==== Fragmento para leer
El Cristo que él propone a su Comunidad es el Cristo que él mismo vive: “Él es la Regla de la Misión” (SV XII,130 / ES XI,429). Por tal motivo su figura le está continuamente presente y de hecho inspira las normas prácticas de la Comunidad. En la introducción a las Reglas Comunes se lee: “Nos hemos preocupado, hasta donde ha sido posible, por sacar todas las reglas del espíritu de Jesucristo y de sus obras, lo que se puede constatar fácilmente, en razón de que creemos que los hombres llamados a continuar la misma misión de Cristo, que consiste sobre todo en la evangelización de los pobres, deben tener los mismos sentimientos y afectos de Cristo, aún más, deben estar llenos de su espíritu y seguir sus huellas”. Cada norma se inspira en el ejemplo y en la doctrina de Cristo. Son típicos los capítulos de las máximas evangélicas, de los consejos evangélicos, de las prácticas de piedad, de los ministerios de la Compañía. En San Vicente no hay sentimentalismos ni devociones. Doctrina y práctica se inspiran enteramente en el evangelio, la verdadera norma de vida.
========
==== Registros mostrados
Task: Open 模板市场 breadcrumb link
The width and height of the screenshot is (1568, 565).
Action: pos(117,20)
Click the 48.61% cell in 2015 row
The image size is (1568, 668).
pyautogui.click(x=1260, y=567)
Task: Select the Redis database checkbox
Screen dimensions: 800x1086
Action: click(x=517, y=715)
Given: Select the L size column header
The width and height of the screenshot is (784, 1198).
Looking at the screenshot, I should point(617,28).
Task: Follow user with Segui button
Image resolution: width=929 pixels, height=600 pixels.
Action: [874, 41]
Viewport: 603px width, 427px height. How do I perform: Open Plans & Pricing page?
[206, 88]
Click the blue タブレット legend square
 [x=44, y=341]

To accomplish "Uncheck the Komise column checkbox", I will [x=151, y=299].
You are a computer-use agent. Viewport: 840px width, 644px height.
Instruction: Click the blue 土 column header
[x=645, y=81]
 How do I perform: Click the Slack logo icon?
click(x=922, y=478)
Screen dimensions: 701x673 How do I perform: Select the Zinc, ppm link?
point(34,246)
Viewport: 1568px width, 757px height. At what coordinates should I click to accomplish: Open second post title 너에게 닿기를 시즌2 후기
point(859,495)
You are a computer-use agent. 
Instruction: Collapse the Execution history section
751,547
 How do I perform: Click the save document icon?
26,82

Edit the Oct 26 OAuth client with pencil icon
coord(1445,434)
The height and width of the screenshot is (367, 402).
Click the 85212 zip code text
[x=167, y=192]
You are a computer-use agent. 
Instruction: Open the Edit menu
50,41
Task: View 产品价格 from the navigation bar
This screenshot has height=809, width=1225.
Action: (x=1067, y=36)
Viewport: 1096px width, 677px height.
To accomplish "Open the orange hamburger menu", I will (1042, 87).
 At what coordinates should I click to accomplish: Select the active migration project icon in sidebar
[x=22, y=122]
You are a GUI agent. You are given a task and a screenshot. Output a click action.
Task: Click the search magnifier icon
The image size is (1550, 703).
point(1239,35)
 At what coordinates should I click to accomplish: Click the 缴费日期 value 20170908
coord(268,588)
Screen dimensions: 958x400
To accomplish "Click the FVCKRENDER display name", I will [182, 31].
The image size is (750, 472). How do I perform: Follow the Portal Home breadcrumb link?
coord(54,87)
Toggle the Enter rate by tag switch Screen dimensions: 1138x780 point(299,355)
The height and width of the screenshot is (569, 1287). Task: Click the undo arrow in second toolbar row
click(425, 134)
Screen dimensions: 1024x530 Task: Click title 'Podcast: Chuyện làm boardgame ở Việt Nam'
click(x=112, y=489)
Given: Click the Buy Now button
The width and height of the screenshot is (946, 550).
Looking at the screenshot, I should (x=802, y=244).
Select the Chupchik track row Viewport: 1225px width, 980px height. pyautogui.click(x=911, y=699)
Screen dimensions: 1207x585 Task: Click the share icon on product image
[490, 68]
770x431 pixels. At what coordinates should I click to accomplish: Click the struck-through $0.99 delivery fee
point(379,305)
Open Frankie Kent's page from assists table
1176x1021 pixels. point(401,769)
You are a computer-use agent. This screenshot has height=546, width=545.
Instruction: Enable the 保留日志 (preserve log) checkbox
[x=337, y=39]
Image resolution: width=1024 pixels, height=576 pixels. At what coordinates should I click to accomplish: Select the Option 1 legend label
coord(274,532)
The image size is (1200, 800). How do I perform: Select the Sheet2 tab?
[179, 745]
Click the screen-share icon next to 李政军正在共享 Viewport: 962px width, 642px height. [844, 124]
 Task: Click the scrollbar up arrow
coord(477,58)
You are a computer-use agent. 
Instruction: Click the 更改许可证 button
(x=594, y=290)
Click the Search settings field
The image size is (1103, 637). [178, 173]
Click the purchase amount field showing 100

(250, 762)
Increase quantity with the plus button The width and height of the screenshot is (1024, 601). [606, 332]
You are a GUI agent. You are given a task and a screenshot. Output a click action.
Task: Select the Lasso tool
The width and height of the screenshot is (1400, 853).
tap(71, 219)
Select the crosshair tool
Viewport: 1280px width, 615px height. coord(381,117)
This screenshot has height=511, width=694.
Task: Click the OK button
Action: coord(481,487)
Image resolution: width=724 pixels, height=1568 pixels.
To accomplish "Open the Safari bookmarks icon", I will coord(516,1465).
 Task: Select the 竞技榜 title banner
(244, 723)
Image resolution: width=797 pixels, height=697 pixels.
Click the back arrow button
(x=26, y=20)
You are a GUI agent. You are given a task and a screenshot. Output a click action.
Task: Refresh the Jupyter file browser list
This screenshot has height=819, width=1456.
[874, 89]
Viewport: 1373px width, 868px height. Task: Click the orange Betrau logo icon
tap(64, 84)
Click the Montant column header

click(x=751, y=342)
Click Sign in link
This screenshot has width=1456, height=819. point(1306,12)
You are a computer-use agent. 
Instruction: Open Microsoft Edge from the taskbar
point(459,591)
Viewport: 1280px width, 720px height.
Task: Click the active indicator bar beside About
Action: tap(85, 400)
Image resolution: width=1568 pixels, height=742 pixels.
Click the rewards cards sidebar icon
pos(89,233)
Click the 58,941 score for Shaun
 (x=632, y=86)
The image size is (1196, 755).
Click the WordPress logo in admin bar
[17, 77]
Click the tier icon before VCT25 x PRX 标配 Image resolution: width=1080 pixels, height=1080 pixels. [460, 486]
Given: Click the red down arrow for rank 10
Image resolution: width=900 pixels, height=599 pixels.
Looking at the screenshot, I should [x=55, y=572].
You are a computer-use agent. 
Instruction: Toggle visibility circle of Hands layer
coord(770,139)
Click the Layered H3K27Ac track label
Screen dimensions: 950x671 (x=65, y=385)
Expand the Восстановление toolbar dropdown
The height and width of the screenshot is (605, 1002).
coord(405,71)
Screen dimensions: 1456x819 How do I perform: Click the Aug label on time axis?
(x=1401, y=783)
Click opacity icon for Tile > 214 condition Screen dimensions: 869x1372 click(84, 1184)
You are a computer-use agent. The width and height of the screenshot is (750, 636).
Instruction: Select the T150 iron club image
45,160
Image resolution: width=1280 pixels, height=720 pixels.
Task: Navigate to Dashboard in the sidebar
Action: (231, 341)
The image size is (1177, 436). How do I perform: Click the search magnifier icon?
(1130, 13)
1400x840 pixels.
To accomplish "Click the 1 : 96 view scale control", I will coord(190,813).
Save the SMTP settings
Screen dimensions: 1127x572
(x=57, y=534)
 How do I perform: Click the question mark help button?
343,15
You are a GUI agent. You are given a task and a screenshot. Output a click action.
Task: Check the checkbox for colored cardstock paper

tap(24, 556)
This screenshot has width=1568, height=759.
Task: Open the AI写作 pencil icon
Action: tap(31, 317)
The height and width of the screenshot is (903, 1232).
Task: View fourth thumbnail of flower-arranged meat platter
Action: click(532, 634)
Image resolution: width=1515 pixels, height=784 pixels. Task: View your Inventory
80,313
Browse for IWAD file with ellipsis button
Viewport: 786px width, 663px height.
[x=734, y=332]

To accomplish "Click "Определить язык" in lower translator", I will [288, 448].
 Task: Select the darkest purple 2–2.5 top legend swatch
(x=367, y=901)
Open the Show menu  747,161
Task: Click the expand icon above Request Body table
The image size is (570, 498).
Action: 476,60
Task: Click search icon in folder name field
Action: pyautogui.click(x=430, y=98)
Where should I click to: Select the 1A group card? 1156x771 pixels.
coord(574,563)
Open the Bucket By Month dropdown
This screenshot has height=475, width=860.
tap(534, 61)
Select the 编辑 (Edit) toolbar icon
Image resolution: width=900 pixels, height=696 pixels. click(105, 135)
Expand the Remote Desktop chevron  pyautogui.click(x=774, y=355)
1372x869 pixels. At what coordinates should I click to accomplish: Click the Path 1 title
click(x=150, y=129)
========
**Instrucciones**
Por favor, enumera los capítulos que el fragmento sobre San Vicente presenta como típicos de las Reglas Comunes.

**Respuesta esperada**
- Las máximas evangélicas
- Los consejos evangélicos
- Las prácticas de piedad
- Los ministerios de la Compañía